Выбрать главу

Он вспоминал рассказы людей о том, что, дескать, мертвые иногда являются во сне живым, чтобы позвать близкого человека к себе, и это в общем-то нелепое объяснение не показалось старику Антипову невозможным.

Может быть, приблизился его час.

Он отдернул на окне занавеску. Небо было яркое, звездное, а от луны исходило туманное свечение. «Похоже, на дворе сильный мороз... Надо бы протопить все печки, а то промерзнет дом, сырость заведется...» Думая об этом, старик Антипов знал, что печек топить не станет: ему совершенно безразлично, промерзнет ли дом и заведется ли в нем сырость.

Он встал, аккуратно прибрал кровать, открыл форточку, чтобы проветрить после ночи комнату, умылся, вскипятил чайник, позавтракал и с удовольствием закурил первую папиросу.

На душе было неспокойно, как если бы он должен был сделать что-то важное, обязательное, но не помнил, что́ именно...

Он бродил из комнаты в комнату, останавливался время от времени, прислушиваясь к пустой тишине, которая заполняла дом, и всякий нечаянный звук был тревожно долог, протяжен, как мерзкий осенний ветер, задувающий в тонкую, невидимую глазу щель.

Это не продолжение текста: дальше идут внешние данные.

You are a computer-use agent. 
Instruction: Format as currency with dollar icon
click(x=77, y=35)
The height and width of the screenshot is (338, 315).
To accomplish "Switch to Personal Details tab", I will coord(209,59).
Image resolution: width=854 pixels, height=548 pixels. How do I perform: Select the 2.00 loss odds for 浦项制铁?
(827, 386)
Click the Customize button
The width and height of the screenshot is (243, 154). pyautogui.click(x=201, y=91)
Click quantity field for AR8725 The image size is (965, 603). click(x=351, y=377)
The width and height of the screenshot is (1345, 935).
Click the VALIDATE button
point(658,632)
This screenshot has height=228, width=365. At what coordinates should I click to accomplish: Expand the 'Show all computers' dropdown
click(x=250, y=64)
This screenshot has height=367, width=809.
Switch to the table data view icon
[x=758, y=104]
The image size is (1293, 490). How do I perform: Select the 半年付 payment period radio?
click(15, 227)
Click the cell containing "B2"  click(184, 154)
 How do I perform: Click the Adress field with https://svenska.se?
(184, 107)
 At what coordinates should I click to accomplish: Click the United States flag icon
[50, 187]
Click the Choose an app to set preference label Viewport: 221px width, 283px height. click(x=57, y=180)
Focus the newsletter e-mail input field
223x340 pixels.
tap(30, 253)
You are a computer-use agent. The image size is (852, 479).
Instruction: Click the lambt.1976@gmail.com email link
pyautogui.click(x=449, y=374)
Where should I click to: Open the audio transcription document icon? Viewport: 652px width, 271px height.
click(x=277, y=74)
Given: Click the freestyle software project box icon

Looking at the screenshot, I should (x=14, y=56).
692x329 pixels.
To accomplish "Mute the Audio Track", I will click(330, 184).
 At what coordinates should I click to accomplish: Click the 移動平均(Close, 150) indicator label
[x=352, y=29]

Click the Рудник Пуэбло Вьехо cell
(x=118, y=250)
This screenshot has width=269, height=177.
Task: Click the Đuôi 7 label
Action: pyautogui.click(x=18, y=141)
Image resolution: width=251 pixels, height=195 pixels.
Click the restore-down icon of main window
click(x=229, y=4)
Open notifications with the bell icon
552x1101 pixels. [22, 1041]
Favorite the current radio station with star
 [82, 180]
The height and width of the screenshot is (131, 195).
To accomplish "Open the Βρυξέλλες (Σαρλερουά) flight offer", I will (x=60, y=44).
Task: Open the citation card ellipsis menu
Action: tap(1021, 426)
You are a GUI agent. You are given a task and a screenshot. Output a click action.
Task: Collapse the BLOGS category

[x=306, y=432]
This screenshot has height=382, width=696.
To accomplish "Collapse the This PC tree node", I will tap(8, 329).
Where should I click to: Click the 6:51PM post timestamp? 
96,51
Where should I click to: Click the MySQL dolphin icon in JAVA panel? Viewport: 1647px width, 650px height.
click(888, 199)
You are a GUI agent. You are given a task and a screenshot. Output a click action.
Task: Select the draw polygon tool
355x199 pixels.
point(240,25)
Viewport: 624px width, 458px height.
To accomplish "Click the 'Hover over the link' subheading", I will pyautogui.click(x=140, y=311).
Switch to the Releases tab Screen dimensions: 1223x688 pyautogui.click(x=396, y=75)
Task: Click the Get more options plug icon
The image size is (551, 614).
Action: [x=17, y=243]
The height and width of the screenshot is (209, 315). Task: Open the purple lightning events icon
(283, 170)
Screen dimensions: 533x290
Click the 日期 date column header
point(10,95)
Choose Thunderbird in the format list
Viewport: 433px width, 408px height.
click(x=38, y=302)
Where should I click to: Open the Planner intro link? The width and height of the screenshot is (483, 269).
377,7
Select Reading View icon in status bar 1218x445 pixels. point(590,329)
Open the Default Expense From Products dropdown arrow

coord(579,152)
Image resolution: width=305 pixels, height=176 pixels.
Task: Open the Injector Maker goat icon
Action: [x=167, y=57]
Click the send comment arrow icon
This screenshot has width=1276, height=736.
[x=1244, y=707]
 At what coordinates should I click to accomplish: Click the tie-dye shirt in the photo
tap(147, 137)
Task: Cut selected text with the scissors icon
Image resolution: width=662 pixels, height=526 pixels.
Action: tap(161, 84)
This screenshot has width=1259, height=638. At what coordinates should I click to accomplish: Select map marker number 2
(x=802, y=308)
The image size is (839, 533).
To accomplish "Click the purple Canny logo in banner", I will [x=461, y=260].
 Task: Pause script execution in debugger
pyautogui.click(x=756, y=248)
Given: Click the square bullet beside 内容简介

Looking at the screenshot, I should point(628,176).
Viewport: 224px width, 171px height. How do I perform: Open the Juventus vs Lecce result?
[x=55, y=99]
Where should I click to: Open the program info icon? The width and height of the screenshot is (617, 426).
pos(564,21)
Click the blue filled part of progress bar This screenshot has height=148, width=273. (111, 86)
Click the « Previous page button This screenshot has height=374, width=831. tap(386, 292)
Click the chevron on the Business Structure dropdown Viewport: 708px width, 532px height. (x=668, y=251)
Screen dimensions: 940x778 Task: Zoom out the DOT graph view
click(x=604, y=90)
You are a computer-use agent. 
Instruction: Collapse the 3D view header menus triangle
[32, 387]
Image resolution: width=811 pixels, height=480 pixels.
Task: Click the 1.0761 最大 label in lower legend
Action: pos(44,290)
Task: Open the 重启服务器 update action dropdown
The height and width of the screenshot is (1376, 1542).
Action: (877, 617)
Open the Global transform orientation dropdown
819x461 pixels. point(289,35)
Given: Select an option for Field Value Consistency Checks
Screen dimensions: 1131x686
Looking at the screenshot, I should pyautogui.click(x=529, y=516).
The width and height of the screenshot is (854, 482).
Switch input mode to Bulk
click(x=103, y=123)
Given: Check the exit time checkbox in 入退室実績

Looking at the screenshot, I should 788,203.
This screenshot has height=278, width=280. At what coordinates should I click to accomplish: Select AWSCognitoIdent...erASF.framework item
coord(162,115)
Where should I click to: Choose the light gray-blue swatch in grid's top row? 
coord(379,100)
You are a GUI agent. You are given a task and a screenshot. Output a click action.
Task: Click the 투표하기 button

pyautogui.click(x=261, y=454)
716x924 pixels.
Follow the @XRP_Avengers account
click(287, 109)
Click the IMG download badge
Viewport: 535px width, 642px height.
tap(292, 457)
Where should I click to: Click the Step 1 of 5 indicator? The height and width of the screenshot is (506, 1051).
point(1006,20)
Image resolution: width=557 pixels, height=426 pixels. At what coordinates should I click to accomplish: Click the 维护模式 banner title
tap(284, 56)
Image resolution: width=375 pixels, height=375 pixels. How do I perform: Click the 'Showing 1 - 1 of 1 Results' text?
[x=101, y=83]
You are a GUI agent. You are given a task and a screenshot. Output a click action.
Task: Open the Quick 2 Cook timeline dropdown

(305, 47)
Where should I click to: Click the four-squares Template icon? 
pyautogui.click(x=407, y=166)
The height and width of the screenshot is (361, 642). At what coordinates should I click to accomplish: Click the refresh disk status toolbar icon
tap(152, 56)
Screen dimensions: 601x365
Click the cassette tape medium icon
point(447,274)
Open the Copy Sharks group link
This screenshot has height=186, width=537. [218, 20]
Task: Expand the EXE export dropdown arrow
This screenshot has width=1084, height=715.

Слух его был напряжен в неясном ожидании, улавливал малейший шорох, движение — даже тихое, едва угадываемое шуршание снега на крыше, и в голове мимолетно, не задевая сознания, не оседая в нем, мелькали, сменяя друг друга, разные мысли: о том, что надо бы перебрать полы — когда строили дом, не очень-то приходилось выбирать, и настилали доски, какие удавалось достать; о том, что совсем прохудилась крыша, весной, пожалуй, зальет большую комнату; что заваливается забор, подгнили столбы; дымит плита; оставлена с осени не проконопаченная лодка, а еще неплохо бы вычистить погреб — оттуда стало пахнуть...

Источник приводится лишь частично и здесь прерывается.